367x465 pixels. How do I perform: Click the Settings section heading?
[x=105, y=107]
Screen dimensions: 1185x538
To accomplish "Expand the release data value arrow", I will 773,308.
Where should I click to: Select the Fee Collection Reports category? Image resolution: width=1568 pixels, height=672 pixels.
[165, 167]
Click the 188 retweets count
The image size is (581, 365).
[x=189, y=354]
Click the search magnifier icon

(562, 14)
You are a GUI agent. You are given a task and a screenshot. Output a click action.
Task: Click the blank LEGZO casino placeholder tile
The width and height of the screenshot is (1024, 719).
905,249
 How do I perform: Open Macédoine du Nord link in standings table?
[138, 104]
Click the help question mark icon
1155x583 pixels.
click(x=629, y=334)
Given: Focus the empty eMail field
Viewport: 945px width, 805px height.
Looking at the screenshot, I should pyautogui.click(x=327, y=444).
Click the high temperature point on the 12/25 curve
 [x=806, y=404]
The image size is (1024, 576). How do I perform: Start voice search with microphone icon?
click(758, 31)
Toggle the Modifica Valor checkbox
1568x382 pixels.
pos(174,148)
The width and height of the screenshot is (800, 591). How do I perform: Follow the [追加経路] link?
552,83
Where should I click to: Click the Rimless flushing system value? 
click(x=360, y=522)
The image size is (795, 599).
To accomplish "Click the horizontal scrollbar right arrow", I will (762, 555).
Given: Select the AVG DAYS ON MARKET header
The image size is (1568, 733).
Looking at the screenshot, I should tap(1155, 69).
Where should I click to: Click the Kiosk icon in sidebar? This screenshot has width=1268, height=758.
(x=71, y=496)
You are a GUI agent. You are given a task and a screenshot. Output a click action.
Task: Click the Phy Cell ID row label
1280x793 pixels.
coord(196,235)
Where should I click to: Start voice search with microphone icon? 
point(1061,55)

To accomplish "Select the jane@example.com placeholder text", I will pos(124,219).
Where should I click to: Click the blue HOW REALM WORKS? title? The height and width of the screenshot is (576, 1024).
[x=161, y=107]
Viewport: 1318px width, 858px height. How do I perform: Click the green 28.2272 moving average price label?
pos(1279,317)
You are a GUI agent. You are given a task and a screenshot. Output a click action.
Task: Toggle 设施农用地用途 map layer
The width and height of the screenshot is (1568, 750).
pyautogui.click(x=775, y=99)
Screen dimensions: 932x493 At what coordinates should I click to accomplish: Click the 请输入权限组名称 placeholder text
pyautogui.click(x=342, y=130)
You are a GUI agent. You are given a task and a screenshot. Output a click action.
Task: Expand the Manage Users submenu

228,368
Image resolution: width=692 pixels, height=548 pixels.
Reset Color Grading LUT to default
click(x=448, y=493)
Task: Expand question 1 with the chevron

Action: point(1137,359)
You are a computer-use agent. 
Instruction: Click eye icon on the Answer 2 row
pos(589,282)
+--
Task item
Every line above that holds the word "arrow" needs to be copied.

Result of the exercise
To accomplish "Expand the release data value arrow", I will 773,308.
To accomplish "Click the horizontal scrollbar right arrow", I will (762, 555).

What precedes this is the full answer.